Una situazione contingente che tende però a diventare strutturale, perché crescono gli utilizzi. “I progressi in campo medico-scientifico giocano un ruolo importante – dichiara Paolo Zucchelli, Responsabile del Centro di Coordinamento di Medicina Trasfusionale della Regione Emilia Romagna- se si pensa per esempio, che un fegato da trapiantare può essere suddiviso in due e quindi essere impiantato in due pazienti, si comprende che il bisogno di sangue raddoppia.

Per non parlare dell’allungamento della vita media e del bisogno di trasfusioni dei grandi anziani che più facilmente vanno incontro a malattie degenerative del midollo osseo, o hanno bisogno di artroprotesi d’anca o di cure oncologiche.

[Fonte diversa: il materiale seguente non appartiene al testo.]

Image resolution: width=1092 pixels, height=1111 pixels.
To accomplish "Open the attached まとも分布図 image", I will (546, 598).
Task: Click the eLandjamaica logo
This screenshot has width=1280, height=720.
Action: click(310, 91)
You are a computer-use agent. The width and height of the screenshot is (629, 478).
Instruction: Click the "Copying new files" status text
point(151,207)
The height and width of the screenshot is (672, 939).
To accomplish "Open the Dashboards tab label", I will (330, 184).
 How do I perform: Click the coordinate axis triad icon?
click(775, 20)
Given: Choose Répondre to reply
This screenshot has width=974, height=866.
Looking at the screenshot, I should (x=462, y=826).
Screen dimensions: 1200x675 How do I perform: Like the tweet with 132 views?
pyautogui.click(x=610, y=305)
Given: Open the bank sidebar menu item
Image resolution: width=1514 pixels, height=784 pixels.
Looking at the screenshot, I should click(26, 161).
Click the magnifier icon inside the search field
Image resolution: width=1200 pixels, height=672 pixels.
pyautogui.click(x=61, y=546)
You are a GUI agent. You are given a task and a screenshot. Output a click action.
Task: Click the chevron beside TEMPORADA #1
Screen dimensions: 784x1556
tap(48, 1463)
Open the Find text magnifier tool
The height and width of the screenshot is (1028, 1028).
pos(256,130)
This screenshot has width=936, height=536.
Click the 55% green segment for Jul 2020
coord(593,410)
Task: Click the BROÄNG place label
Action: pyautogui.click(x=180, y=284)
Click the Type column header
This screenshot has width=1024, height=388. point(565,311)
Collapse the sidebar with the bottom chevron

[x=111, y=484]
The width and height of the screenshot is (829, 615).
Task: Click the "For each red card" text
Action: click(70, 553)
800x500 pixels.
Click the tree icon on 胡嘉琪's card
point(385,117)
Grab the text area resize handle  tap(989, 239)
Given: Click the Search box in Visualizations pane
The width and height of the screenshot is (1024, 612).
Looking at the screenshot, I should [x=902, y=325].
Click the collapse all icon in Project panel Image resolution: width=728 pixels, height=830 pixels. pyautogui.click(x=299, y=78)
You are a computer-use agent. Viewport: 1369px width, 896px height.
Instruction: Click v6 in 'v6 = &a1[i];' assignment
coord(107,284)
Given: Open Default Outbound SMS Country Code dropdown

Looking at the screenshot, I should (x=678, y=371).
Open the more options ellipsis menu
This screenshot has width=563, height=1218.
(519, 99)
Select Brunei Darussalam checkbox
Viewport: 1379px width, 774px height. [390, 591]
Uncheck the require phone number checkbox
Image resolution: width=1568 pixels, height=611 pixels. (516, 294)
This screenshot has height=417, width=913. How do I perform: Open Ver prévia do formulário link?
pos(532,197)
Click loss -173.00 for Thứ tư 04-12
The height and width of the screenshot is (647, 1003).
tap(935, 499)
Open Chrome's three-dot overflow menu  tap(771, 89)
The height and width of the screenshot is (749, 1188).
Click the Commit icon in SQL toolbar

Altro aspetto da non sottovalutare è che oggi si affacciano alla donazione i giovani che sono nati nei periodi di contrazione demografica, per cui manca ricambio pure per un evidente deficit numerico”.

Al riguardo, occorre sottolineare che l’attuale indice di donazione di globuli rossi per donatore è pari a circa 1,6 ( ogni donatore effettua, mediamente 1,6 donazioni l’anno sulle 4 consentite per l’uomo e 2 per la donna) , uno dei più bassi europei a tenore socio-economico comparabile a quello italiano. Esiste la consapevolezza, da parte delle autorità sanitarie italiane che, ferma restando l’assoluta necessità di reclutare in continuo nuovi donatori, soprattutto nella fascia giovanile, e di gestire con la massima appropriatezza l’utilizzo clinico del sangue, un incremento dell’indice di donazione dei donatori periodici già attivi di solo 0,05 (da 1,6 a 1,65) produrrebbe la disponibilità, su base annua, di circa 75.000 unità in più.

Intanto, l’Avis del Lazio ha fatto appello anche agli extracomunitari per donare il sangue: “Il sangue è uguale per tutti (questo lo slogan dell’iniziativa promossa da Avis Lazio), perché non chiederlo anche agli immigrati che vivono sul nostro territorio? D’altra parte, l’integrazione non si fa solo lavorando e pagando le tasse”, spiega il vice-presidente della sezione laziale, Riccardo Mauri. Anche la Lombardia cerca di coinvolgere gli extracomunitari; a riguardo Silvia Pollari afferma: “Non sappiamo quanti sono i nostri donatori stranieri perché, pur facendo campagne mirate, non li sottoponiamo a trattamenti (nemmeno statistici) diversi dagli altri”. Insomma anche gli extracomunitari partecipano alla nostra salute.